Wenig Zeit für Schach
Inzwischen hatte Hohler eine Familie gegründet und arbeitete als Mathematiklehrer an der Oltner Kantonsschule. Da verstarb seine erste Ehefrau im Alter von nur 33 Jahren. Hohler arbeitete und kümmerte sich um seine beiden Töchter, die damals noch Kleinkinder waren. Für Schach blieb da wenig Zeit übrig.
«Erst mit 46 Jahren habe ich beschlossen, wieder einzusteigen», erzählt Hohler. Mindestens ein Turnier pro Jahr nahm er sich vor. Doch der Zug sei da schon abgefahren gewesen. «Vorher konnte ich mit den Besten der Schweiz mithalten.» Erfahrung sei schon wichtig im Schach, hält Hohler fest. «Aber Jugend zählt mehr.» Junge würden schneller denken. «Und sie sind bereit, sich am Brett zu zerreissen.» Im Alter sei man geneigt, eher einfachere Züge zu machen und weniger Risiko einzugehen.
Erfolgreich war Hohler aber weiterhin.

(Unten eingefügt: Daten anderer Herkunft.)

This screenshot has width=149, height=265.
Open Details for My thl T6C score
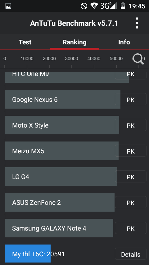131,254
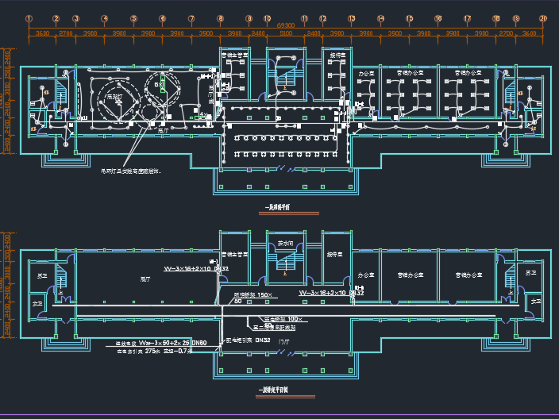
Task: Click grid axis bubble number 10
Action: click(268, 18)
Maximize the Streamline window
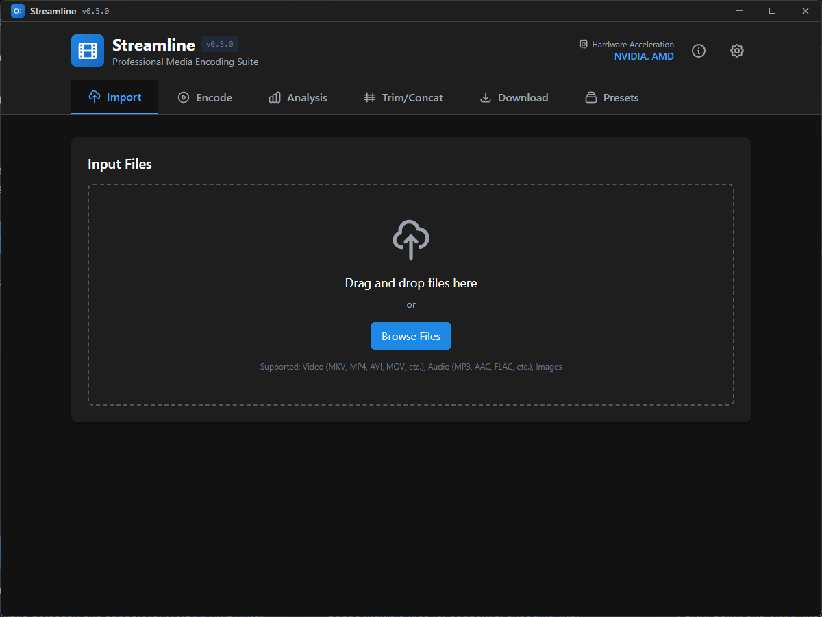This screenshot has height=617, width=822. click(x=772, y=11)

An der Senioren-Weltmeisterschaft 2002 im deutschen Naumburg platzierte er sich auf dem 24. Rang von 255 Teilnehmern. Insgesamt vier Silbermedaillen holte er mit dem Schweizer Seniorenteam an Europameisterschaften. «Einmal platzierten wir uns sogar vor den Russen», fügt Hohler an. Und an der Mannschafts-Weltmeisterschaft 2004 auf der Isle of Man in der irischen See erreichte er Bronze.
Seit seiner Pensionierung nimmt Hohler an fünf bis sechs Turnieren im Jahr teil. «In einem Turnier spielt man neun oder elf Partien, von denen jede einen Tag in Anspruch nimmt», erklärt er. Mit An- und Abreise sei er also jeweils gut zwei Wochen unterwegs. Nach den letzten Turnieren vor der Coronapandemie gefragt, steht Hohler auf, geht die Treppe hoch und kommt kurz darauf mit einem roten Ordner in der Hand zurück. Darin hat er alle seine Turnierbesuche seit 1987 aufgezeichnet. 2019 war er im März im Deutschen Bad Wörishofen, im April in Rhodos, Griechenland, im Sommer in Leukerbad, im September auf der kroatischen Insel Mali Losinj und im Oktober in Bukarest, Rumänien.
«Was ist Schach eigentlich?»
«Ich bin nicht der klassische Plauschspieler», stellt Hohler klar. Dann lehnt er sich im Sessel zurück, breitet die Arme aus und fragt rhetorisch: «Was ist Schach eigentlich?» Es sei eben mehr als ein Spiel. «Es ist auch ein Sport, für den ich trainiere.» Und als Schachspieler sei er auch Wissenschaftler, der nach Lösungen forsche. Dank dieser Forschung erkenne er in Schach Schönheit. «Sowie ich sie auch in Musik, in Bildern oder einer mathematischen Gleichung erkenne.» Schönheit sei aber subjektiv. «Und das ist eigentlich auch ganz gutso. Es müssen nicht alle das Gleiche machen.»